A quick guide to DLLs and device drivers
Some of the terminology in computer hardware and operating systems can be a bit confusing. In particular what makes certain components talk to other programs and where things are stored? This is a quick guide to DLLs and device drivers.
A DLL known as Dynamic Link Library helps user to know how Microsoft stores and shares all the library resources. These are then shared between other programs. DLLs are necessary because they have things like code, data, and resources that help run the layers between the GUI (Graphic User Interface) and GDI (Graphic Device Interface interfaces). A GDI has codes that send commands to the GUI.
Every time a user wants to do something such as run a program it sends an executable file or .EXE that being stored in the DLL (Dynamic Link Library) between the interfaces so that the command is sent. Most early Windows Operating Systems required DLL’s for this translation. One of the benefits of this is that it allows for modularity which means that an older hardware system can accept newer software because the code in the DLL can translate it.
All file formats that are the same are in same libraries and are referred to as resources. The calling between libraries is the actual “linking” and all of this are being done in run time so that it appears seamless to the user. For example, OCX that calls up Active X controls are all stored in one library for quick linking. DLLs also manage the memory usage for these translations.

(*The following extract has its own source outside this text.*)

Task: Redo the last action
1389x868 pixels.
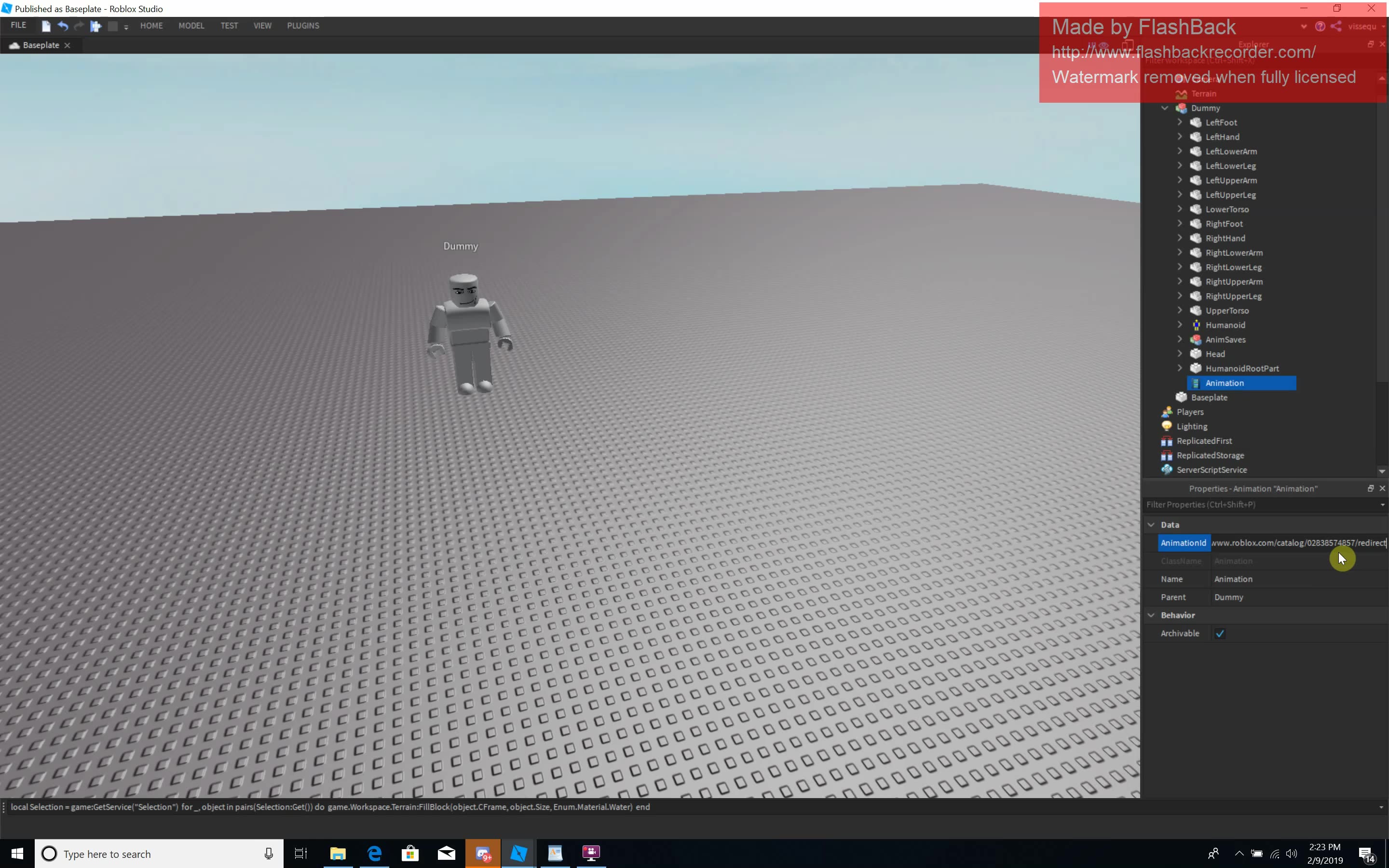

A similar translation component is a driver. Otherwise known as a device driver and it is a piece of software that the operating system requires communicating with any types of hardware attached to the computer. Device drivers are specifically designed for the hardware they support based on the type of Operating System. A driver tells the operating system on how to talk to the device through the main processor.
Most hardware components such as printer need a specific piece of the processing ability. The driver grabs the request of the device and tells the processor where to go. It then transmits to the device so that it will function properly. It allows translation of information between the device and the processor.

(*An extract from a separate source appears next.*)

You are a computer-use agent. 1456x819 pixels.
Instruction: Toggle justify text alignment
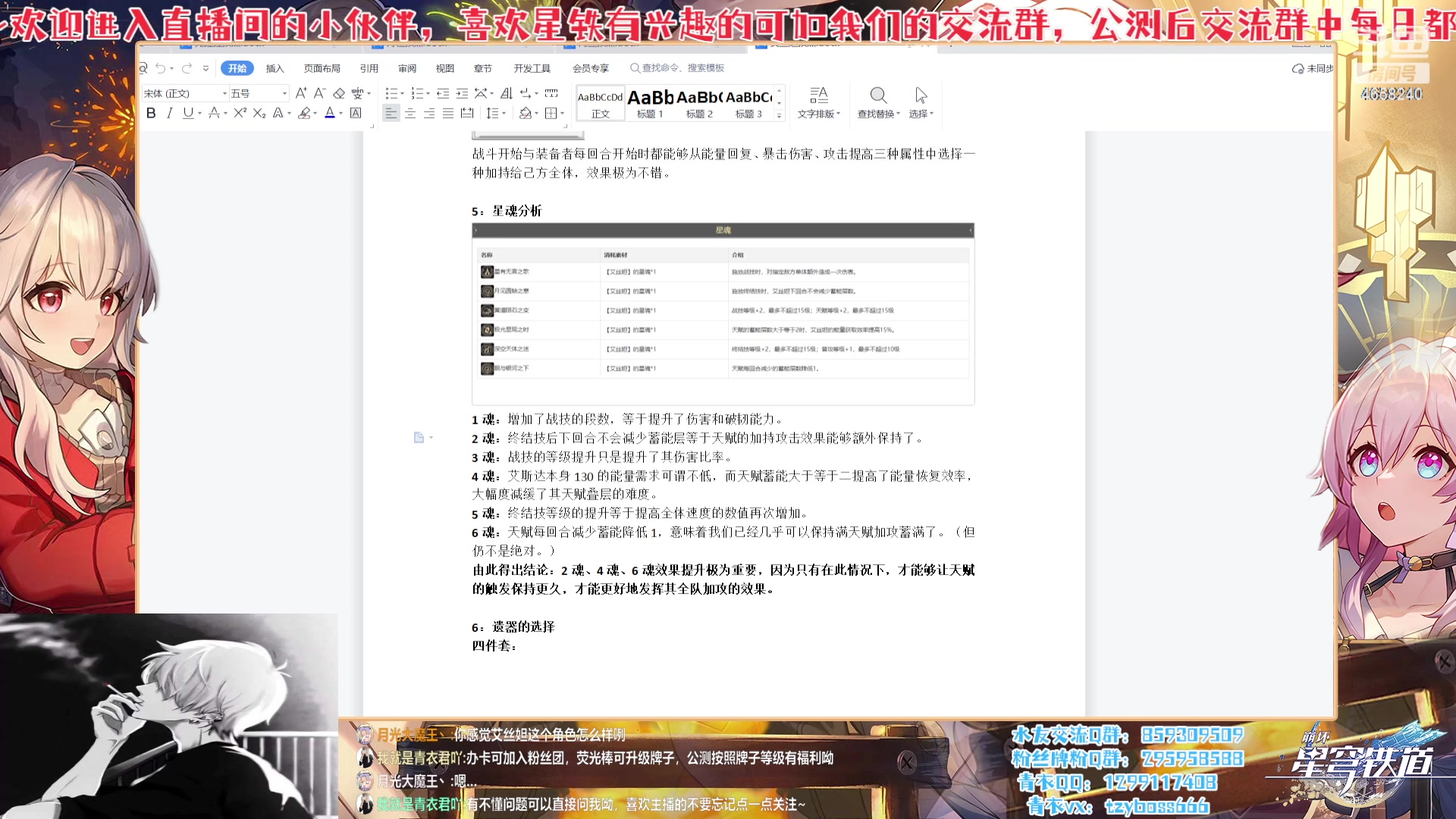pyautogui.click(x=448, y=113)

Device drivers are typically included with the new hardware device when purchased. However, they are usually available on a vendor website as well. These include the updates of the drivers which increase functionality or provide additional security.

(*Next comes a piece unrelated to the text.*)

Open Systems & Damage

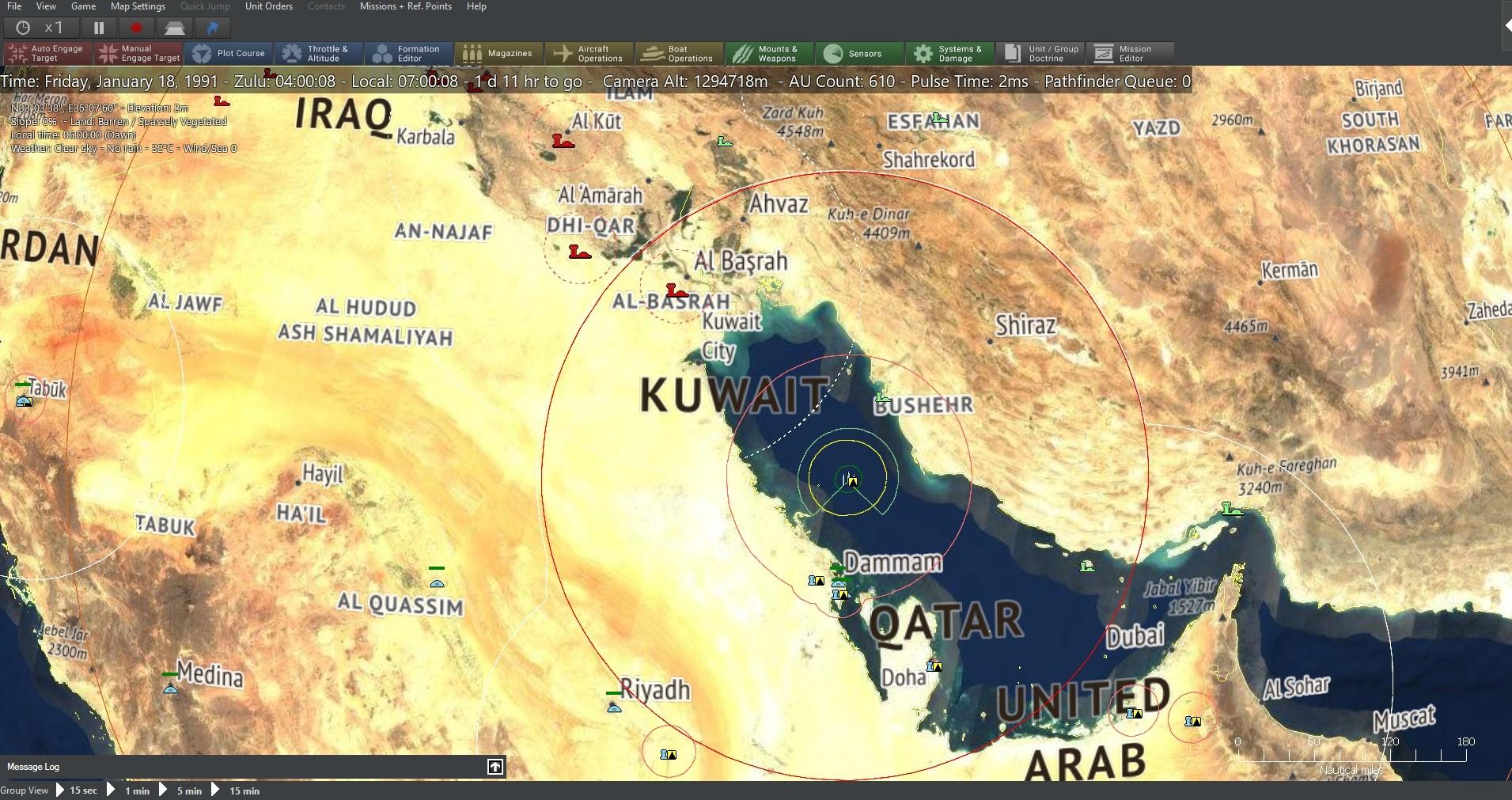click(x=949, y=53)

Downloadable drivers have made it easier to add new features to computers. For example, a wireless card in the computer may be updated with a higher level of security.
DLLs (Dynamic Link Libraries) and drivers are both critical to support the hardware that consumers add to their computer systems. It is important that the operating system should be able to talk to any new devices or features added. These enable those abilities and users to stay on abreast of advancement in their technology.